Since the launch, the time required for preprocessing a query before we start answering has at least doubled. We introduced LLM-based translation stage, which improves the performance of the system for non-English queries. Another preparation stage that takes the query and the chat history and produces a search phrase. Without this stage, questions like 'more info please' could not work in conversational settings. There's also a reranking stage now, after fetching search results. All of these changes improved the quality of the answers significantly, or allowed completely new modes of interaction (in the case of the search phrase stage) at the expense of longer time until the answer starts to stream.
Despite the increased preprocessing time, the actual answer generation now streams in at around 10 seconds on average. This is only due to the improved speed of newer LLM models. So while the preprocessing time doubled, the answer generation shrank to about a third of the initial duration. Overall, the ratio of time spent in answer generation is decreasing.
You could argue that streaming remains preferable, as it provides users with initial content sooner. But consider that: when we launched, the ratio of time spent in answer generation was about 90% of the response time. These days it's closing to 50%. We're moving towards a scenario where the majority of time is spent preparing to answer, and less time actually generating the answer.
Check out the impressive speed offered by Cerebras. They can stream from Llama 3.1 405B - a GPT-4 class model - at 969 tokens per second.

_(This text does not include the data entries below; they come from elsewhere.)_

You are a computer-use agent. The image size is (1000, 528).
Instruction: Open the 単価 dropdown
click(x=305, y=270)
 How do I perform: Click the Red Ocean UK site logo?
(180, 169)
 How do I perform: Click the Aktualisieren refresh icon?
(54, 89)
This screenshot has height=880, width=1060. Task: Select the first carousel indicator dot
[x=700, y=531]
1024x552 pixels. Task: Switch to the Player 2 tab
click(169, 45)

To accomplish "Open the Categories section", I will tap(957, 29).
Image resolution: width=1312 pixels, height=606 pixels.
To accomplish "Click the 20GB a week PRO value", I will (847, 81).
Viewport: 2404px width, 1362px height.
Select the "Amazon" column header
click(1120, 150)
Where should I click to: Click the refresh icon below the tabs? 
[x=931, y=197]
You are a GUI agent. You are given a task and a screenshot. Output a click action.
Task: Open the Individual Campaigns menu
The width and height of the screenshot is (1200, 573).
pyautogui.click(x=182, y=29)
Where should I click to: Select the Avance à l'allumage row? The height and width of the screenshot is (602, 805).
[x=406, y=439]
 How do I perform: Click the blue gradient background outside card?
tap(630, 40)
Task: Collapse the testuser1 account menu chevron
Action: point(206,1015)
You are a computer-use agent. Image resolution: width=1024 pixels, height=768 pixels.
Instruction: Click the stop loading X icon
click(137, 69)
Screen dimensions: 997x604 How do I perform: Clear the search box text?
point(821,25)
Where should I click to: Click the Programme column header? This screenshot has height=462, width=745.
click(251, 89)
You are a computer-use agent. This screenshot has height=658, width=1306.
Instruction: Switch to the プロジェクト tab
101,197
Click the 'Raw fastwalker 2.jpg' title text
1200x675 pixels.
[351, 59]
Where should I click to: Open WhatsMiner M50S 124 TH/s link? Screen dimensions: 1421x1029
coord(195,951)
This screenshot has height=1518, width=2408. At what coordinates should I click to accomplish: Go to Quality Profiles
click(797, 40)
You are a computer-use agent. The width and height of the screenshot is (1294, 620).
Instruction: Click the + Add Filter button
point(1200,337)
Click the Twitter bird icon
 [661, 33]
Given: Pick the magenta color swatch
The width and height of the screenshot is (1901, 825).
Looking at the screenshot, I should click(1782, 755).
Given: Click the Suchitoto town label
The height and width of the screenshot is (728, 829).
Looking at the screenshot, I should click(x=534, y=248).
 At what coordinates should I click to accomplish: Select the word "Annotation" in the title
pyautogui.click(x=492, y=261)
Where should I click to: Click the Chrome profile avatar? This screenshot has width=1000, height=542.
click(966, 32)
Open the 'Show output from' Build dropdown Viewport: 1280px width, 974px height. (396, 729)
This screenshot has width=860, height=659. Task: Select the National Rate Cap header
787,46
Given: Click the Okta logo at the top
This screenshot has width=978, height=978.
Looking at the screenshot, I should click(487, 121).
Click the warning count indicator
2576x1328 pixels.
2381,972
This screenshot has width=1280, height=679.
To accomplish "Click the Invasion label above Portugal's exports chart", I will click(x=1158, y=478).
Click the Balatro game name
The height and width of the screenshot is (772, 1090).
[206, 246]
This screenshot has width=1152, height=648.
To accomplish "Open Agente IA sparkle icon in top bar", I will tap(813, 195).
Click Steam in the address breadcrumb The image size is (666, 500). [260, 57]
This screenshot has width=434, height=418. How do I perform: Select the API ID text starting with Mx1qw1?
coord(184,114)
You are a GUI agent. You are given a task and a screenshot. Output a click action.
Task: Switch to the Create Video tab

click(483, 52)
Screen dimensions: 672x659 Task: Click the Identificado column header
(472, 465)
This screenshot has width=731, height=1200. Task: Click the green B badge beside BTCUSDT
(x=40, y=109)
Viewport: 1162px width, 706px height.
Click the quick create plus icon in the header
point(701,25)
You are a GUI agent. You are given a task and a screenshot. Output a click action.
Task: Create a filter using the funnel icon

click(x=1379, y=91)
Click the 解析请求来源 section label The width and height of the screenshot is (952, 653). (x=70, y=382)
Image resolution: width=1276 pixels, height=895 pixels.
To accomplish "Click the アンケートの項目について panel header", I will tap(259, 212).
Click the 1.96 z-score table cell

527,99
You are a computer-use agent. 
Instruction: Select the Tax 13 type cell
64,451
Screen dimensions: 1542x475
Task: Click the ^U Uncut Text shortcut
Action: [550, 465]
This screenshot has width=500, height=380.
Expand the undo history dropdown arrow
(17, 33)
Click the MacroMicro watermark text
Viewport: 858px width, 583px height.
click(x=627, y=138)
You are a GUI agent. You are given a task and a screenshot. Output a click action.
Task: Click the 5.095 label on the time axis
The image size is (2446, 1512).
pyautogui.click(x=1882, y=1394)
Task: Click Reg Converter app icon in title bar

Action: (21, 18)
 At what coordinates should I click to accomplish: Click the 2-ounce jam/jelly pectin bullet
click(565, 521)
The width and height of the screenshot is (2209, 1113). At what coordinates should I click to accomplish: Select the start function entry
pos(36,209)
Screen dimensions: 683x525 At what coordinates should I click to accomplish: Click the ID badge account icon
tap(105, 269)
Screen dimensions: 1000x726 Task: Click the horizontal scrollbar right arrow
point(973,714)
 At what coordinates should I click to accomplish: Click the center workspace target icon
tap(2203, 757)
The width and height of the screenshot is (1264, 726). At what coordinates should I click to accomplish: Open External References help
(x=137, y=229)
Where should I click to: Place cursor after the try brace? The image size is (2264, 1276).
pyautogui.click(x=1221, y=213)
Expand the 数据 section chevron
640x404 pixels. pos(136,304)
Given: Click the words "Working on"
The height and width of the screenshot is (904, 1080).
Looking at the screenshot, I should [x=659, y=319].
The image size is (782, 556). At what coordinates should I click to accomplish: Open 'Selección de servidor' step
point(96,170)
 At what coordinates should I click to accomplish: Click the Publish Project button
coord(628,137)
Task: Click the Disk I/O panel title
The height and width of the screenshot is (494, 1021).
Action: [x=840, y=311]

The answers by our system are about 400 words. This translates to roughly 533 tokens, according to OpenAI's estimation of 3/4 words per token. This means that they can generate an answer in much less than 1 second.
If such performance becomes commonplace, the time spent on answer generation will be dwarfed by the preprocessing steps within the RAG pipeline. Given these factors, there's a strong case for transitioning from a streaming to a non-streaming model. It's simpler and cheaper to develop and maintain, and in the long run, may not have any disadvantage to its streaming counterpart.
A reason to stream
There's still one very compelling reason to retain streaming: user expectations. In the rapidly evolving world of GenAI, streaming has become the established standard, particularly for chat-based applications. Users are now used to this interactive style of response delivery, largely thanks to the influence of prominent products like ChatGPT. Diverging from this norm, even with a technically sound rationale, carries a significant risk. A non-streaming response might be perceived as 'broken', 'slow', or 'inferior' simply because it deviates from the established user experience. This presents a difficult product dilemma: how do we balance the internal benefits of increased team efficiency and reduced development overhead against the potential negative perception of users accustomed to the streaming standard?
Conclusion
These days, streaming is undoubtedly the de-facto standard for GenAI applications, particularly in chat interfaces. The influence of leading products has firmly established this pattern in users' minds. Personally, I believe that with the ongoing acceleration of LLM generation speeds, we will see a gradual decline in the prevalence of streaming. The benefits of instantaneous, full responses will start to outweigh the perceived advantages of a token-by-token reveal. However, as a developer working on a GenAI application, it's a challenge to even consider moving away from streaming, especially when your application already streams responses. The established user expectation is a powerful force. Yet, the efficiency gains that could be realized by making the change are worth thinking about. We could streamline development, simplify our architecture, and potentially deliver a more robust and feature-rich experience in the long run.
This blog post was made with the help of Gemini Experimental 1206.